To balance efficiency and temporal depth, the model uses sparse frame sampling:-
It inputs the latest 4 frames,
-
Then every 4th frame among the next 4 frames,
-
The earliest frame in context is from 20 frames ago (0.666 seconds)—enough to capture relative motion.
-
-
Multiplayer Training:
Training for multiplayer driving requires longer prediction horizons than single-agent tasks. For example, basic driving models typically forecast 0.25 seconds ahead, which is insufficient for player interaction.
Multiverse trains with autoregressive prediction for up to 15 seconds into the future (at 30 fps), using curriculum learning—gradually increasing the prediction length from 0.25 to 15 seconds.
Early stages focus on learning low-level features (car geometry, track), followed by higher-level behaviors (player interaction).
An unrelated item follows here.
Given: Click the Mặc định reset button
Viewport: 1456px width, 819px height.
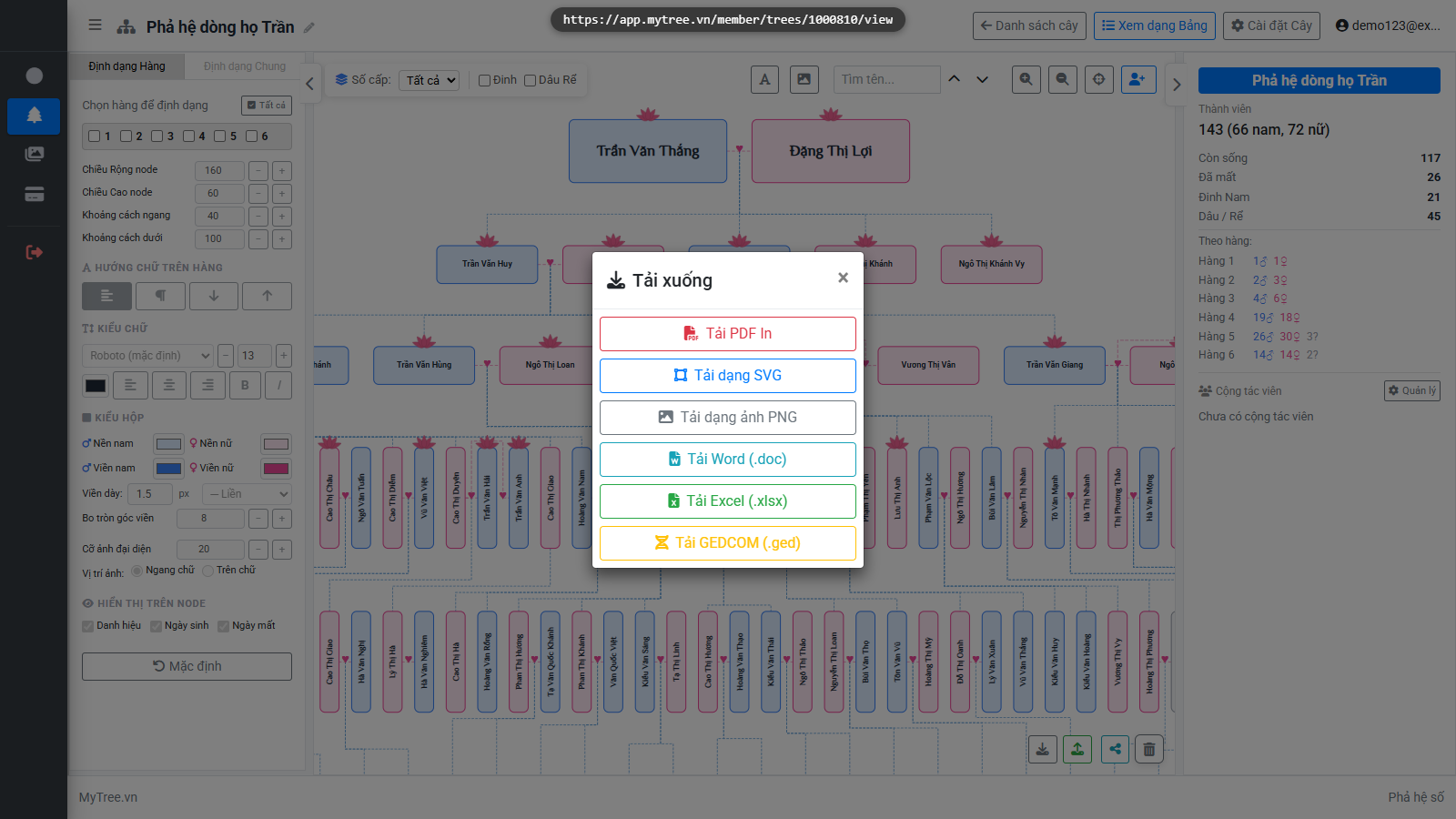Looking at the screenshot, I should (x=187, y=666).
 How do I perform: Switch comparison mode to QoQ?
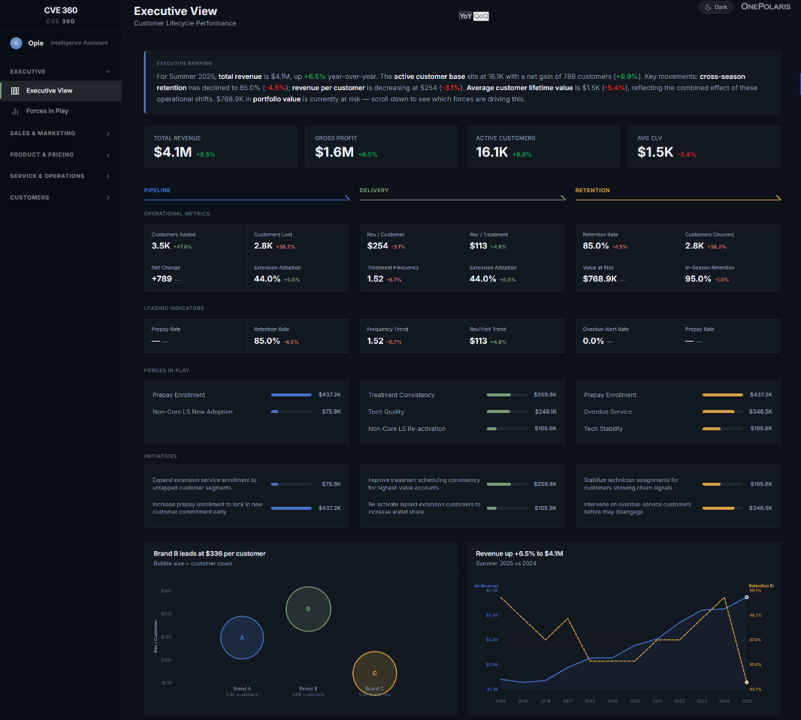[483, 16]
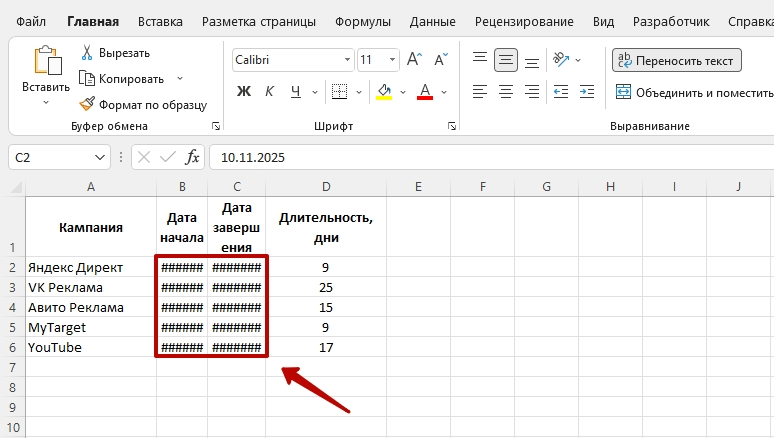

This greatly enhances physical and temporal consistency. -
Efficient Long-Horizon Training:
Predicting over 100 future frames stresses GPU VRAM. To address this:-
Multiverse uses a paging strategy.
-
Each training batch loads a portion of the sequence.
-
Previous frames outside the context window are discarded as new data is loaded, enabling long-term prediction without memory overload.
-
Multiverse Project Links
-
Project Website: https://enigma-labs.io/blog
-
GitHub Repository: https://github.com/EnigmaLabsAI/multiverse
-
HuggingFace Model Hub: https://huggingface.co/Enigma-AI
Multiverse Dataset
-
Data Source: The training data is collected from Sony’s racing game Gran Turismo 4.
-
Data Collection Method:
-
Each race is replayed twice from both players’ perspectives using the game’s replay system.
-
The replays are synchronized and merged to show both players simultaneously.
-
Computer vision is used to extract UI elements frame by frame (throttle, brake, steering), which are then reverse-engineered into control inputs—no game logs needed.
-
-
Automated Data Generation:
-
Scripts send randomized inputs to the game’s B-Spec mode.
-
The resulting races are recorded from two angles, capturing AI-driven third-person gameplay for training.
-
Application Scenarios of Multiverse
-
Multiplayer Game Development: Enhance real-time interaction in online games with realistic and responsive world models.
-
VR/AR Applications: Build shared virtual environments to boost immersion and social interaction.
-
AI Training & Research: Use as an open-source platform to train intelligent agents and study complex decision-making and collaboration.
-
Education & Training: Create virtual training environments for driving, military simulations, or teamwork exercises.
-
Entertainment & Socializing: Enable innovative social experiences like virtual parties and online events.
-
Simulation & Management Games: Support resource management, city-building, and strategic decision-making, where each action dynamically alters the game world’s economy and ecology.